Plz help me in solving this circuit

you could try a star-triangle transformation with the group R, R3, R4 it would simplify your circuit a bit

 

You can also solve it directly using Kirchoff's Law. You could, for instance, assume the currents are as shown in the pic, and solve for the 3 voltage loops and use the known drop across R5.

 

I see nothing but two ohm resistors. If so then even if the unknown is infinite you would still not get as low as three volts for the output (across the rightmost resistor). So I would question the problem.
If you want two volts across the unknown then the problem is solvable.

 

The key is to redraw the circuit... follow the current path from one end of the power source, creating a parallel branch every time the path splits.

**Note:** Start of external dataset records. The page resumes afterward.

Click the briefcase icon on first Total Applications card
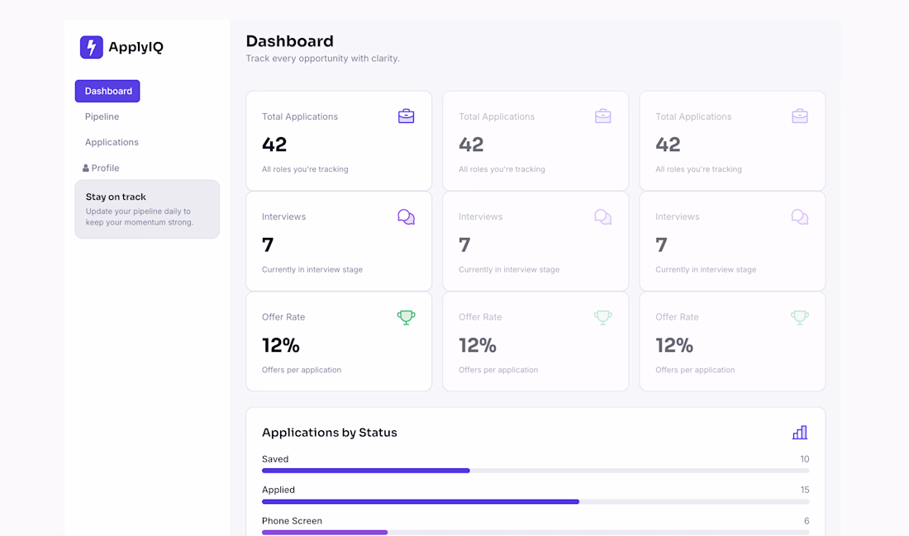This screenshot has width=909, height=536. [406, 116]
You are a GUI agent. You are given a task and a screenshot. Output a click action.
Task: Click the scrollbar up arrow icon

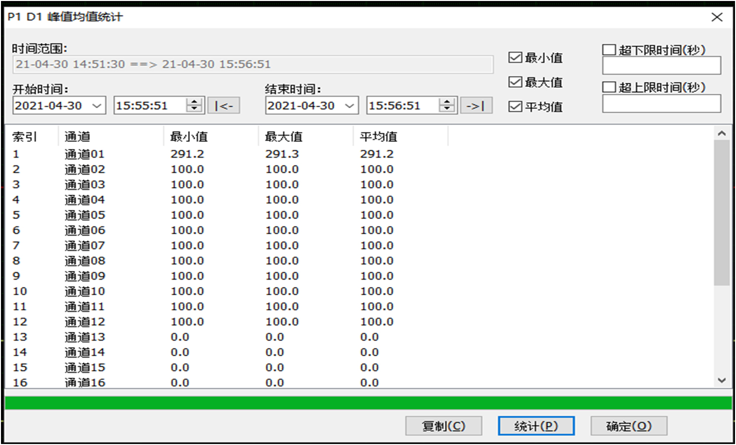pyautogui.click(x=723, y=133)
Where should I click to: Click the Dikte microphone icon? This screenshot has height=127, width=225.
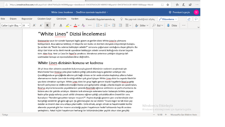(x=168, y=26)
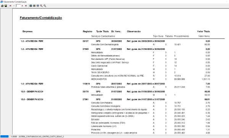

You should end up with a hybrid series-parallel circuit. If it gets too confusing, try drawing from the other direction.

Once you have redrawn the circuit, simplify by replacing the parallel sections with a single-resistance equivalent and resolve...

It takes a little time, but I usually solve for everything first, then go to the questions to answer.

 

This circuit cannot be simplified using the normal parallel/series rules. The first parallel branching resistor sticks in between two series resistors of yet another parallel branch making it loop back on itself.

You must use nodal analysis (particularly on the common node of R3, R4 and the unknown R). If you don't know what this is, solving this problem will be close to impossible. Secondly, because you cannot find the equivalent resistance using the parallel/series rule, you must use something called Thevenin's theorem, and find the thevenin resistance.

 

So did you get the answer? Using “Mesh Analysis” I arrived with 2 equations

-6i2 - 2Ri2 + (9/2)R + 3 = 0

2Ri2 - (9/2)R + 6 + 2i2 = 0

You can easily solve R or i2 using a calculator. But I’m not sure if my equations are right because im so0o0ooo so0o0o0 sleEeEEeEEeeEpppyyyy :zzz: :zzz: :zzz: